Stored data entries
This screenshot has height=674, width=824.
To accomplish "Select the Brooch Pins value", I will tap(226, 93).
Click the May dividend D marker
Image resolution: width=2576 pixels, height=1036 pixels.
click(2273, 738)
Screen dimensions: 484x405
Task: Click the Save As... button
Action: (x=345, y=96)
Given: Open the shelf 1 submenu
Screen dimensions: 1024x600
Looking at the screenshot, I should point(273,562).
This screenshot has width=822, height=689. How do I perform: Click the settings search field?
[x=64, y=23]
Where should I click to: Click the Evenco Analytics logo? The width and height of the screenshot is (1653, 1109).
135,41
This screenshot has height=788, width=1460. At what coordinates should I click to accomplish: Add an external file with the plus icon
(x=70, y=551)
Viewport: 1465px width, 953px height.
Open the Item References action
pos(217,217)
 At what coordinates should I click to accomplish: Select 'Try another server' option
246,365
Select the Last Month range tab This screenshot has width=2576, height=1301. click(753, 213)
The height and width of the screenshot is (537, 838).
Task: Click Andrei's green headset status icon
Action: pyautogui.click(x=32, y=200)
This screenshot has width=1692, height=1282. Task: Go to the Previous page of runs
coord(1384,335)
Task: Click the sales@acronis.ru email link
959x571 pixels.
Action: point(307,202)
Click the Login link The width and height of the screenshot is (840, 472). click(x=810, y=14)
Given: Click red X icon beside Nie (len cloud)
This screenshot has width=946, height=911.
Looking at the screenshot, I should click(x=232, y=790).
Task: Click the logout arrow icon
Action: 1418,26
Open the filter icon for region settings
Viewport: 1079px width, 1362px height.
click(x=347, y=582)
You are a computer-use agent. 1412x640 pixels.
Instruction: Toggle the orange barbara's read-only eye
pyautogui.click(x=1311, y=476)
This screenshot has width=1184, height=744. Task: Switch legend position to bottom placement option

** Assignment **
Please give the full set of data again exactly.

** Response area **
This screenshot has height=674, width=824.
To accomplish "Select the Brooch Pins value", I will tap(226, 93).
Click the May dividend D marker
Image resolution: width=2576 pixels, height=1036 pixels.
click(2273, 738)
Screen dimensions: 484x405
Task: Click the Save As... button
Action: (x=345, y=96)
Given: Open the shelf 1 submenu
Screen dimensions: 1024x600
Looking at the screenshot, I should point(273,562).
This screenshot has width=822, height=689. How do I perform: Click the settings search field?
[x=64, y=23]
Where should I click to: Click the Evenco Analytics logo? The width and height of the screenshot is (1653, 1109).
135,41
This screenshot has height=788, width=1460. At what coordinates should I click to accomplish: Add an external file with the plus icon
(x=70, y=551)
Viewport: 1465px width, 953px height.
Open the Item References action
pos(217,217)
 At what coordinates should I click to accomplish: Select 'Try another server' option
246,365
Select the Last Month range tab This screenshot has width=2576, height=1301. click(753, 213)
The height and width of the screenshot is (537, 838).
Task: Click Andrei's green headset status icon
Action: pyautogui.click(x=32, y=200)
This screenshot has width=1692, height=1282. Task: Go to the Previous page of runs
coord(1384,335)
Task: Click the sales@acronis.ru email link
959x571 pixels.
Action: point(307,202)
Click the Login link The width and height of the screenshot is (840, 472). click(x=810, y=14)
Given: Click red X icon beside Nie (len cloud)
This screenshot has width=946, height=911.
Looking at the screenshot, I should click(x=232, y=790).
Task: Click the logout arrow icon
Action: 1418,26
Open the filter icon for region settings
Viewport: 1079px width, 1362px height.
click(x=347, y=582)
You are a computer-use agent. 1412x640 pixels.
Instruction: Toggle the orange barbara's read-only eye
pyautogui.click(x=1311, y=476)
This screenshot has width=1184, height=744. Task: Switch legend position to bottom placement option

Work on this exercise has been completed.